The biggest thing is that people will know the Little exists: growing what our expectations are of the theater, growing the programs beyond what they are now. As a nonprofit, if we're expecting to get support from foundations and from the government, we have to show we're a center for all of Rochester. And these different opportunities, whether it's filmmaker discussions, school programs, things that make us more of a center for film. Seeing the Little as a strong partner within the nonprofit cultural arts scene is another thing; co-promotions, working more strongly the Visitors' Association and with the different organizations in town, having more visibility.
Do you believe other nonprofits think of the Little as a nonprofit?
I don't think they do. And I say that because I came from a nonprofit, and the feeling was that the Little is a filmhouse. We're just a baby in nonprofit terms. I mean, we're crawling now; we're crawling fast and we're standing on our feet. We gotta get to that point where we're walking on our own. And the growth is going to have to come on a financial basis.
The Little has been very strong financially, showing a modest surplus each year, but I think we have more opportunity with that. It's in the growth of the audience --- not just the numbers, but who is coming to the Little. Making ourselves available, knocking down those walls where people think, "Oh, I have to be a certain type of person to go see a film at the Little."

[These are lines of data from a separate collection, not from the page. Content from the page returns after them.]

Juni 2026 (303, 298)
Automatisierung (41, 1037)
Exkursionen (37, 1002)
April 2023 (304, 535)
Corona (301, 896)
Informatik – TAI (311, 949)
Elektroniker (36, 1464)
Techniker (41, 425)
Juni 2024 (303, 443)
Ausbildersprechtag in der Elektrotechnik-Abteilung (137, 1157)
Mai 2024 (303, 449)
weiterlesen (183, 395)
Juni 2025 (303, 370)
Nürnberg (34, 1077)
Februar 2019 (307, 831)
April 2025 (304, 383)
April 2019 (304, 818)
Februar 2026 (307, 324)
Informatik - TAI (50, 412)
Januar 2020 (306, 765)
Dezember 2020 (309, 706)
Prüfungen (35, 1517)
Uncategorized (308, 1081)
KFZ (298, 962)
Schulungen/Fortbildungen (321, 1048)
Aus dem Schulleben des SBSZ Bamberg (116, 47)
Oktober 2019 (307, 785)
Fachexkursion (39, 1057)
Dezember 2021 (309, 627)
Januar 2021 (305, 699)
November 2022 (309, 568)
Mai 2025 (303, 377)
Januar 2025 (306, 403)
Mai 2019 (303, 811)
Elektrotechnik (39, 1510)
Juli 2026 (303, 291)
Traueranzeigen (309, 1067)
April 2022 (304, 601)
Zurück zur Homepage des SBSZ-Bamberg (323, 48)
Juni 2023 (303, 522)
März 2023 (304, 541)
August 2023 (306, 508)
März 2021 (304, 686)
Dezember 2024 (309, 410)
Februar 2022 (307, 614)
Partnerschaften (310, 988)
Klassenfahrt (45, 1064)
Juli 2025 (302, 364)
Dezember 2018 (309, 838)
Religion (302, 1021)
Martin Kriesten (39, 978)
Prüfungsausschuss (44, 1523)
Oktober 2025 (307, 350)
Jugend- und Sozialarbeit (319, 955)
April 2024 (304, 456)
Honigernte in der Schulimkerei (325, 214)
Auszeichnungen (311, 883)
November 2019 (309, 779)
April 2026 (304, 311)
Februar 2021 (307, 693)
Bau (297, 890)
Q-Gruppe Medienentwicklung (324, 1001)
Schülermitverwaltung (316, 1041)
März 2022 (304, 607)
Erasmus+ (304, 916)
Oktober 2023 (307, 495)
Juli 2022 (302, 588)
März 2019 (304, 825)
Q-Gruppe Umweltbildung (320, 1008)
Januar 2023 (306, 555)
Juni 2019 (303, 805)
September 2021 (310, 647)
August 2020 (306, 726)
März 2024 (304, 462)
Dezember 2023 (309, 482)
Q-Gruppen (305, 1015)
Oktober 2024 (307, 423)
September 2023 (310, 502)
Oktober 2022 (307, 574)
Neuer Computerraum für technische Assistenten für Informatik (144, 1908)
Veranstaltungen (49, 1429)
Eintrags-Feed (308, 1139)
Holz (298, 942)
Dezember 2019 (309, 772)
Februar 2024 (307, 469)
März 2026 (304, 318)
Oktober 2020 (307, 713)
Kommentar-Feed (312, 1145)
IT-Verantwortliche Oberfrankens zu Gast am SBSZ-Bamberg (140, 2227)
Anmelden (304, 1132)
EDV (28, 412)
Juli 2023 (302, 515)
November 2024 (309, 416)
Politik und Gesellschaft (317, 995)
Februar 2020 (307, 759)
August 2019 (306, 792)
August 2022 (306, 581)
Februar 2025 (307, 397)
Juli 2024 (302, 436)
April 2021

As we're telling our story more and letting people understand who we are and where we're going, we want people to be a part of that. We know what we're about. We're not about showing Pirates of the Caribbean or some of the larger films. We're okay with that.
Right now we have the opportunity to tell people what we're about, and that's getting us into the forefront. It's letting people know that this is a nonprofit organization and even though we've only been nonprofit for six years, films have been shown in this building since 1929. Not too many other cities have that.